Cultural trail – Herne Bay
Why not take yourself on the cultural trail to test your knowledge of Herne Bay, while allowing little paws to take their time. Follow the signs from the historical mural in William Street and take a tour of smuggling, Victorian history, aviation and even murder!
Pub lunch anyone?
When they are open again, there will be plenty of pubs to take your pooch to. Top picks in Herne Bay is the Hampton’s Inn and The Ship Inn. Both conveniently at either end of the seafront, allowing plenty of excuses for a walk and refuel.

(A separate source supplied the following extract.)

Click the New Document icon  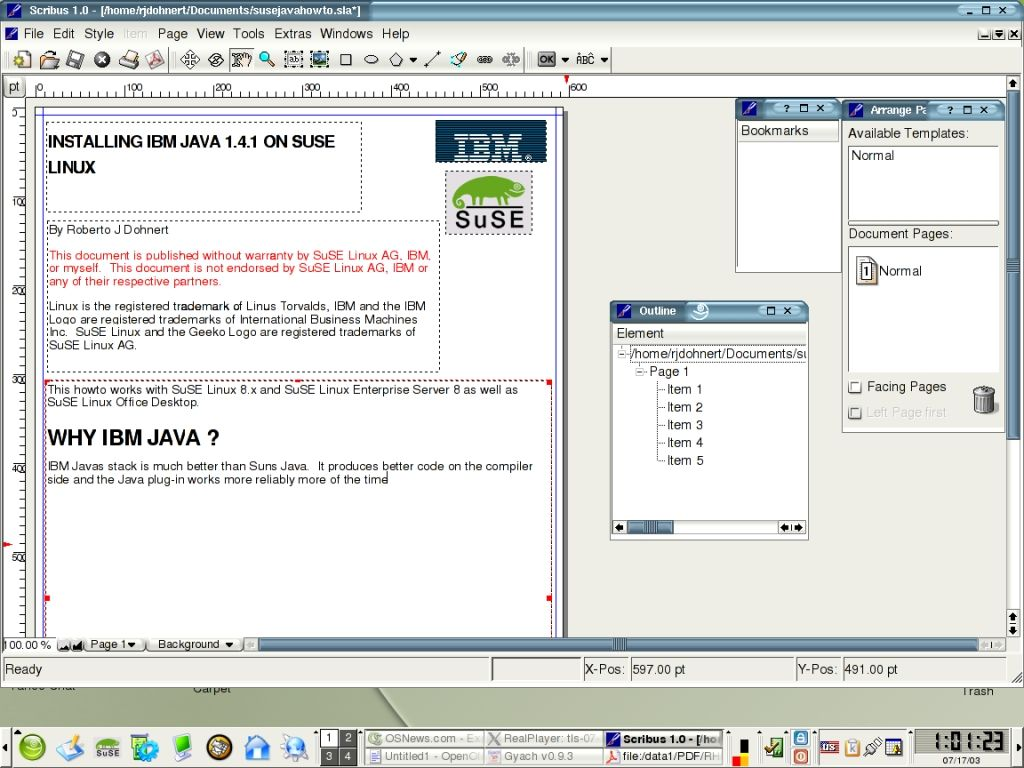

For Whitstable, The Pearson’s Arms, Birdies Restaurants and The Neptune appear to be the favourite doggy stop-offs, and with The Neptune being right on the beach, what’s not to like?
For a city, you might be surprised to learn that there are plenty of dog-friendly pubs here too. The pick of the crop on TripAdvisor includes The Millers Arms, Oscar and Bentleys and The Two Sawyers.
Play by the rules:
- Staying safe is our biggest priority right now and keeping to social distance rules is crucial when visiting our areas with your dog.
- Keep your dog on a lead in busy places. If your dog is off-lead and comes close to another dog or person and you need to retrieve him, this will impact on social distancing safety.
- Always clear up dog mess and follow the countryside courtesy of Respect-Protect-Enjoy.
- Be vigilant of dog theft and keep your dog close and in sight at all times.
- Most of all – enjoy your walkies!
Businesses across Canterbury, Whitstable and Herne Bay look forward to welcoming you back into our city and towns after lockdown. They continue to work hard to keep you safe and follow government’s covid guidelines. For example, adapting their spaces to allow you to maintain social distance, wearing face coverings, having hand sanitising stations, introducing one way systems and reduced capacity, taking online bookings only, offering contactless collection and delivery, and, where applicable, following the government's Track and Trace guidelines.